I know pregnant women are cute and exciting.
I know when you saw me walk up you felt joyous because you too are a mother and everything about motherhood and childbirth is magical to you. I know you mean well and had every intention of being kind and uplifting. I know you weren’t trying to hurt me when you asked me if this was my first pregnancy, or when you started telling me about the miracle of childbirth, and how I won’t understand until I am there in labor, and about how afterwards when I hold my baby and “all the pain goes away.” As I stood there feeling dizzy, like I needed to run and escape this, I tried to remember you had no intention to hurt me.
But you did hurt me, your words of “encouragement” ripped right through me.
Your words reminded me how my son doesn’t exist in this world, especially to the people around me that can’t see him, so they assume he never existed. I didn’t walk up pregnant while also trying to chase after my toddler, like I should have been. I walked up with just myself and my growing belly, which holds my second child. The “first one” isn’t here, and you reminded me of that. It’s not that I needed a reminder really, I know he’s gone everyday; it was more that I was reminded no one else knows that, no one else knows he’s real. I have experienced childbirth, the same way you did, like all of our mothers did. I tore vaginally, I pushed out a placenta, my breast milk came in, everything you experienced, I did too. That feeling afterwards you told me about, I felt that too, except the pain didn’t go away, it deepened and it still felt today.
The thing is, I didn’t want to tell you this, because I came for an avocado.
I already feel like breaking down every second of the day because this isn’t my first pregnancy, and I didn’t want to start crying right there, in front of you and everyone else. I left and went to my car and cried. I know you had the best of intentions, I know you didn’t mean to hurt me, but you did. I understand the topic is stillbirth is new, although it has been happening as long as women have been giving birth, but we need to have this conversation. You need to know you can’t ask every pregnant mom if this is her first, you can’t assume you know everyones story.
You are not the first person to ask me this question.
You are not the first person to assume I am a first time mom. And I get it, pregnancy is exciting, pregnant women are cute. But pregnancy is not exciting for everyone. This isn’t our first pregnancy, this isn’t our first child. It’s easy to assume because I will never be walking around with my first, because he’s not here. But he was real, as was my experience as a first time mother. It is extremely difficult to always have that conversation with stranger, to share the most important part of my son that I have and can hold: his memory. But something you need to know is, and I say this with the best intentions, you are a stranger, and it’s none of your business. It is none of your business if this child is my first or really anything about myself that is personal, and truthfully, pregnancy is personal. Women’s bodies are personal and don’t need to be questioned when we are out for some avocados. We are around you everyday, and we want you to know that our babies died; we want everyone to know that our babies died.
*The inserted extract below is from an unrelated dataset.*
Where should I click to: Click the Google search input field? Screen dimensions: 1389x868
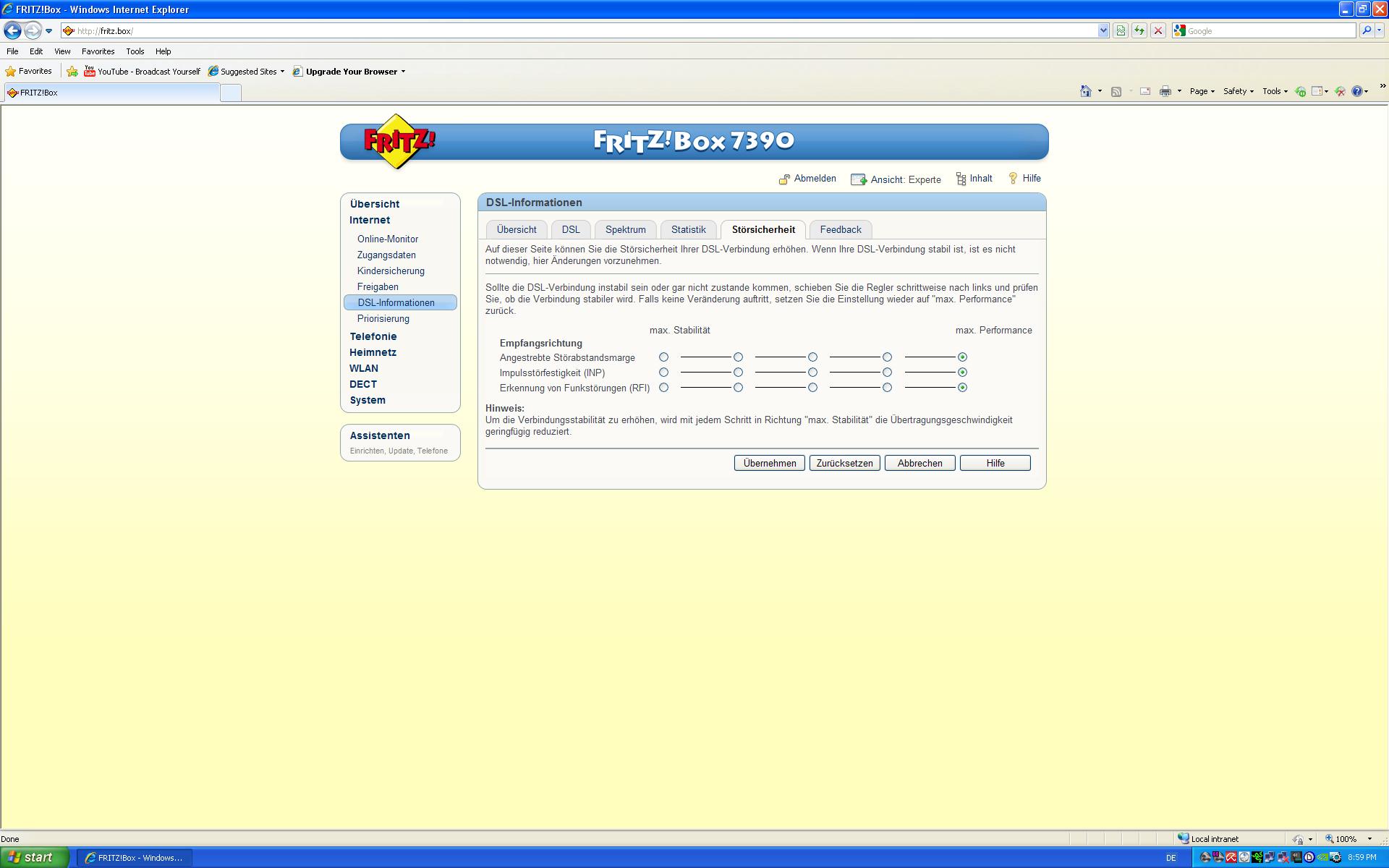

I also understand it is really not your fault.
It is not your fault stillbirth and infant loss is still a taboo subject, still feared like the plague and forcefully forgotten like a shameful past. We need to open up the space for stillbirth, for the mothers to have a voice. We need to talk stillbirth, and it needs to be known bye everyone how much of a present day reality it is. I don’t hate you for being like most and not knowing, not understanding, and truly only wanting to talk about something that excites you. But your excitement hurts me and that is important too.